JAKARTA: Indonesia’s Minister of Finance Sri Mulyani Indrawati received the congratulations of Indonesian President Joko Widodo on Monday after returning from the World Government Summit in Dubai, where she won the “Best Minister” award.
Indrawati is the third recipient of the award, after Senegal’s Minister of Health and Social Action Awa Marie Coll-Seck in 2017 and Australian Minister for the Environment Greg Hunt in 2016.
Widodo was full of praise for Sri Mulyani at a Cabinet meeting at the State Palace.
“First of all, I would like to congratulate Finance Minister Sri Mulyani Indrawati who has been awarded as the best minister — the only best minister in the world,” Widodo said, walking over to Indrawati to shake her hand.
“This acknowledgment shows that management of our macroeconomic, fiscal, and state budget is on the right track, prudent and very effective,” Widodo told journalists earlier in the day at the Foreign Ministry.
Widodo’s administration has set an economic growth target of 5.4 percent in 2018.
Vice Chairman of the National Economic and Industry Committee Arif Budimanta congratulated Indrawati on her award and told Arab News that it also served as a challenge to ensure that Indonesia’s development would result in the creation of more jobs for the country’s youth.
Between 2025 and 2035, Indonesia’s young, working-age demographic is expected to outstrip the number of children and the elderly.
“We should be able to work harder to address inequality and reduce the development gap between the western and eastern regions of the country,” Budimanta added.
Enny Sri Hartati, an economist and director of Jakarta-based think tank, the Institute for the Development of Economics and Finance (INDEF) said that Indrawati’s reform efforts had not been wholly successful.
“Our fiscal sector in the past three years has been in decline and our tax ratio has been low, at around 10 percent,” she told Arab News.
Enny acknowledged the reforms that Indrawati has introduced but stressed that what outcomes are what matter, not just efforts.
According to data from the International Monetary Fund and the World Bank, at less than 11 percent, Indonesia has one of the lowest tax-to-GDP ratios in Southeast Asia and emerging economies. Neighboring countries Thailand and Malaysia are at around 17 percent and 15 percent respectively.

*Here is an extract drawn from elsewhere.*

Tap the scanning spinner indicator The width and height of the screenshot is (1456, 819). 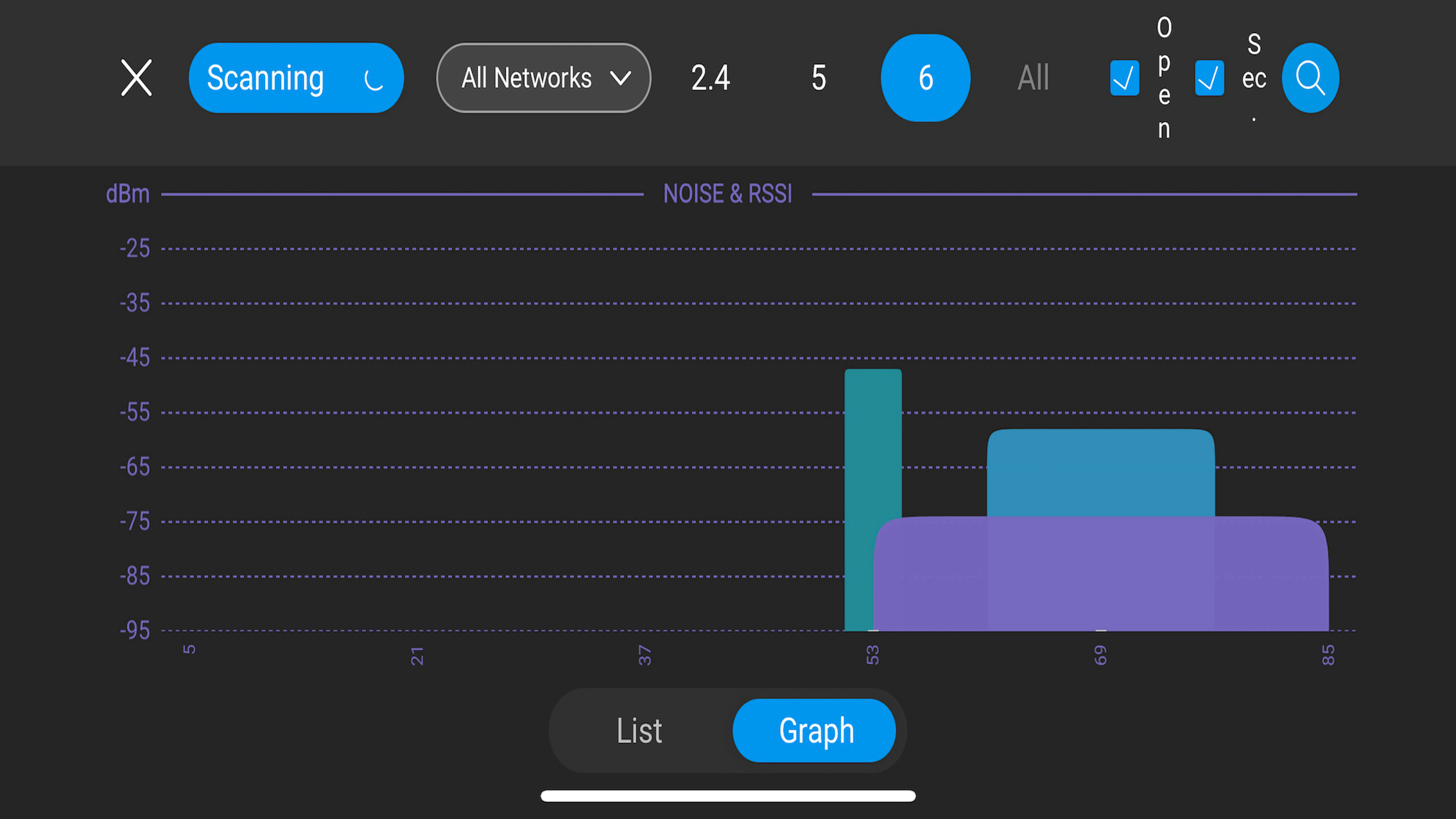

Widodo brought Indrawati back to Jakarta as finance minister in July 2016 in his second cabinet reshuffle. She had served the same role under Widodo’s predecessor Susilo Bambang Yudhoyono from 2005 to 2010, before becoming managing director of the World Bank Group.
Indrawati has previously received numerous global awards for her efforts, including Best Finance Minister in 2006 from Euromoney, and Best Finance Minister in Asia on the sidelines of the World Bank and IMF Annual Meeting in Singapore that same year.
She is also a regular on the Forbes’ list of Most Powerful Women in the World — she was ranked 37th in 2016 having peaked at 23rd in 2008.
In an online video message posted on Sunday, Indrawati said she dedicated the award to all Indonesians, including the 78,164 finance ministry officers whom she said had worked hard to manage the country’s finances with integrity and commitment.
“The Finance Ministry has launched various policy-reform efforts aimed to (create) a fiscal policy toward sustainable and inclusive development,” she said in the video.